To further verify the superior performance derived from the informative feature knowledge, which is contained in channel features and transferred via our designed stage-wise channel distillation, we compare channel knowledge to the knowledge directly modeled by feature maps (Zhang et al., 2020). The knowledge distillation loss directly using feature maps is formulated as

$$\begin{aligned} {\mathcal {L}}_{FD}=\sum _{i=1}^{K}\left\| F^s_i-F^t_i\right\| _{2}^{2}, \end{aligned}$$
(12)

where \(F^t_i\) and \(F^s_i\) represent the teacher and student’s feature maps of the i-th shallow block, respectively. Specifically, using stage-wise feature distillation loss \({\mathcal {L}}_{FD}\) instead of the proposed stage-wise channel distillation loss \({\mathcal {L}}_{SCD}\), our full model for knowledge distillation in Eq. (10) is reformulated as

$$\begin{aligned} \bar{{\mathcal {L}}}_{KD}=\alpha {\mathcal {L}}_{SRD}+\beta {\mathcal {L}}_{CRD}+\gamma {\mathcal {L}}_{FD}+ {\mathcal {L}}_{CE}~. \end{aligned}$$
(13)

The comparative results of the stage-wise distillation using channel maps and feature maps in our proposed model on CIFAR-100 and Market-1501 are shown in Table 8. The teacher-student architectures are ResNet34-34 and ResNet34-18. We see that our proposed method using channel maps clearly outperforms that using feature maps. This is possibly because that the feature knowledge modelled by channel-wise attention tends to focus on those important channel features (Zhou et al., 2006). Therefore, the channel knowledge is more informative in our proposed model and the corresponding stage-wise channel distillation is effective.

5.4 Ablation Study on Self-Distillation

To further verify the effectiveness of the designed CRD, we also show the results by replacing the CRD self-distillation in our MTKD-SSR with vanilla self-distillation, where the knowledge is distilled from the deepest layer to the other preceding layers (Zhang et al., 2019).
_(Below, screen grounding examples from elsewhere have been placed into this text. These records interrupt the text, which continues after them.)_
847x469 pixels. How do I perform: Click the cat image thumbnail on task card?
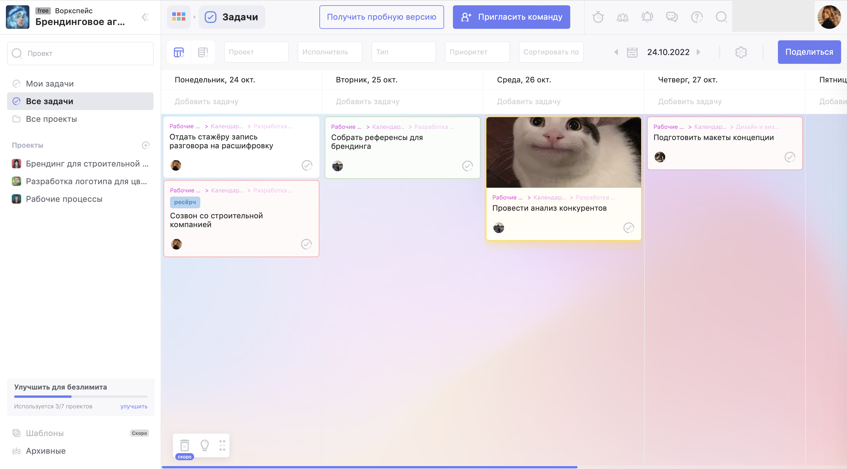tap(563, 152)
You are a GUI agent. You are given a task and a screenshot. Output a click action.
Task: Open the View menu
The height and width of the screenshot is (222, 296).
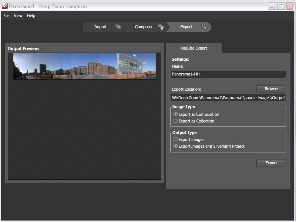click(x=18, y=16)
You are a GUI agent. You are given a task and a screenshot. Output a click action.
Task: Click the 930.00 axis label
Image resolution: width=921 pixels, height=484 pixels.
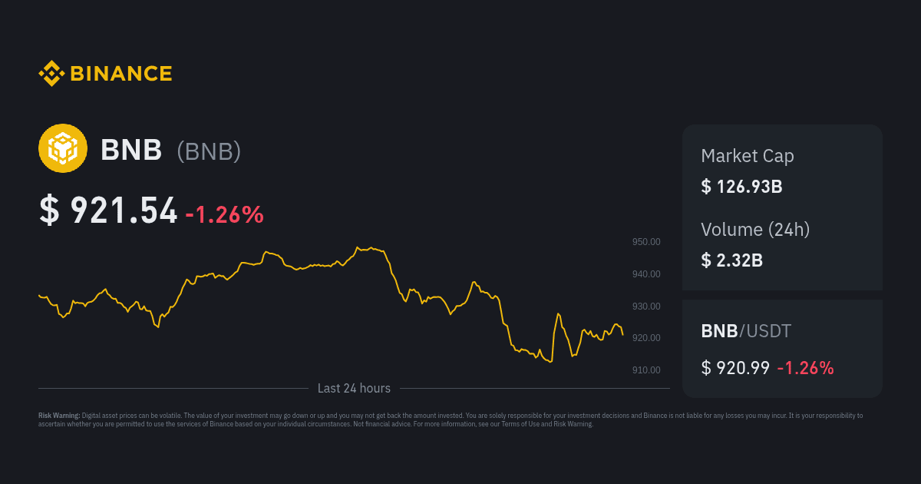(x=645, y=307)
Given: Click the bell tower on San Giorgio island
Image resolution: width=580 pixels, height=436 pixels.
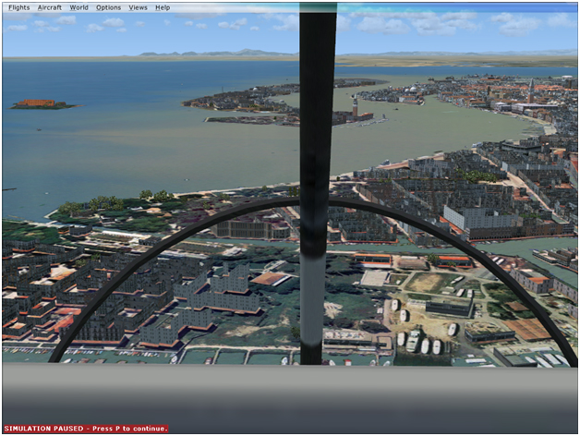Looking at the screenshot, I should coord(355,106).
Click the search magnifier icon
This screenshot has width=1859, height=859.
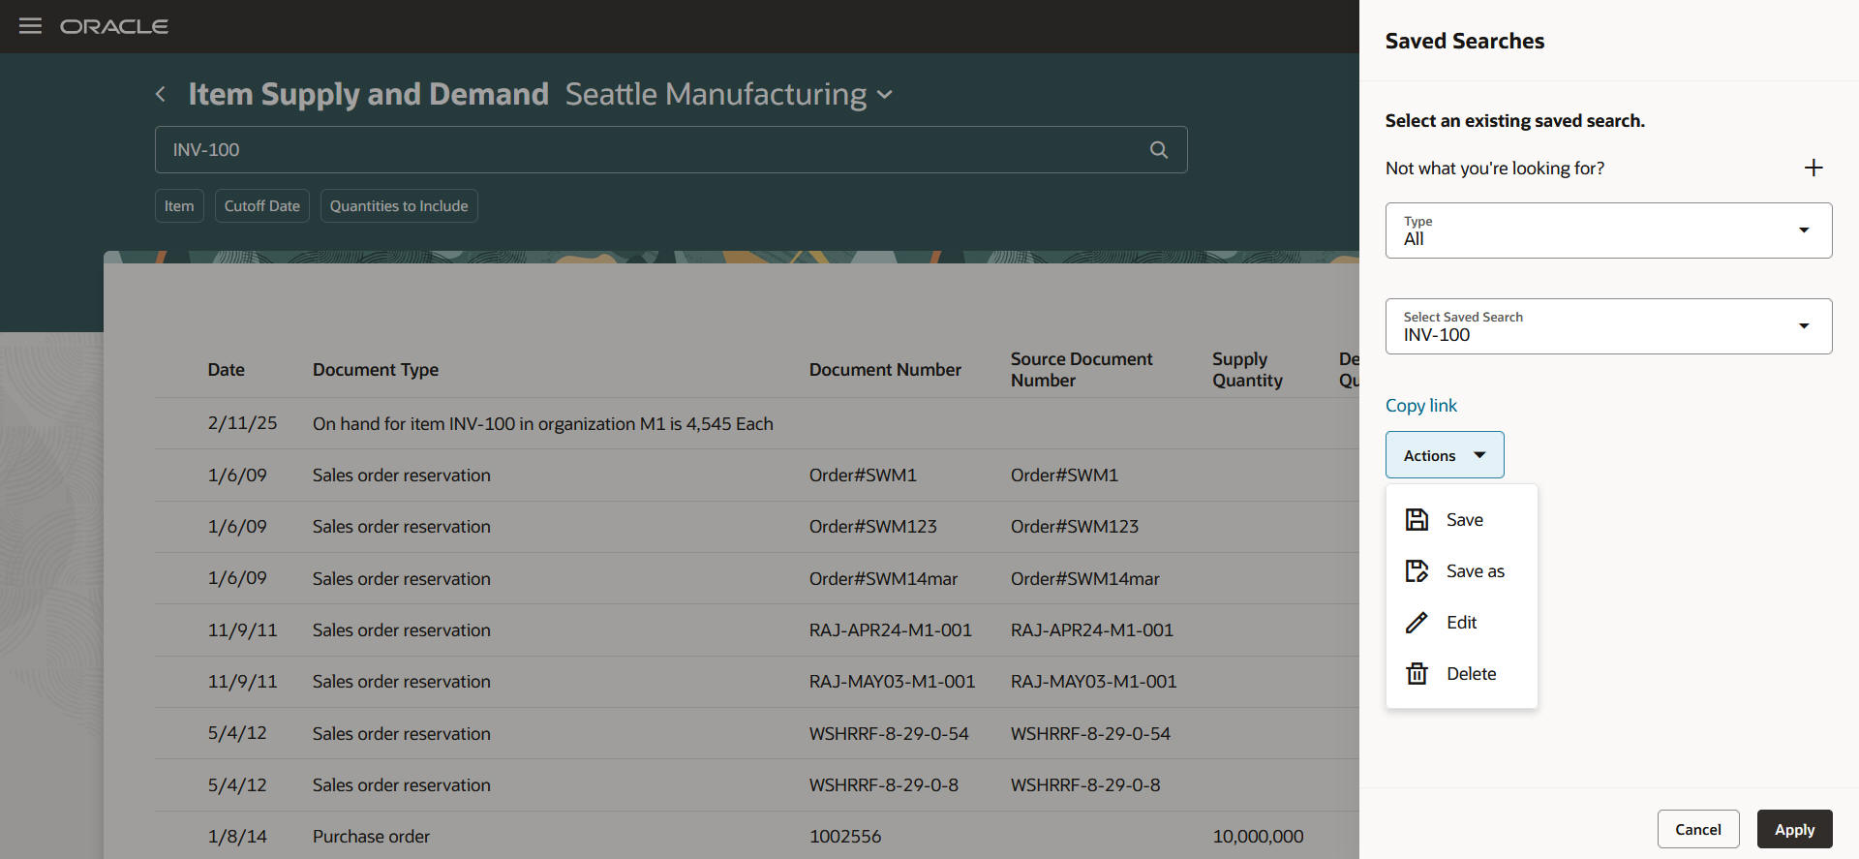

The comparison between SCD+SRD+CRD (i.e., MTKD-SSR) and SCD+SRD+Self-distillation (Zhang et al., 2019) using the ResNet34-18 teacher-student architecture is shown in Table 9. It is clear that our proposed MTKD-SSR using the CRD self-distillation performs better than that using self-distillation (Zhang et al., 2019). Therefore, this demonstrates that the dark knowledge from the shallow layers can be effectively distilled to the deep layers to improve the self-distillation performance, and our cross-stage review distillation (CRD) with different self-reflections at different stages is very effective for knowledge distillation. Through the above analysis, it can be concluded that the proposed distillation mechanisms and knowledge transfer are prominent and the proposed MTKD-SSR framework is promising for knowledge distillation.

6 Conclusion

Knowledge distillation has been developed for model compression by transferring knowledge in different forms from a large teacher to a small student. Motivated by how a student carries out learning in the real world, our MTKD-SSR framework has moved one step further by integrating the advantages of multi-stage learning and student self-reflection. The former decomposes the learning into multiple stages with different level of difficulties, and the latter further allows a student to reflect on and improve its own learning. Both two learning principles have been naturally unified into the proposed MTKD-SSR framework with three distillation modules, namely stage-wise response distillation, stage-wise channel distillation and cross-stage review distillation. We have conducted extensive experiments on different visual recognition tasks, including image classification, person re-identification, image retrieval, and semantic segmentation, where those experiments together with intensive ablation studies demonstrate that the proposed three modules functioning together can improve the knowledge distillation efficiency and lead to a significantly improved performance. In future, we will explore more efficient and effective design of the student self-reflection for knowledge distillation, and we also would like to generalize it to transformer-based vision/language models.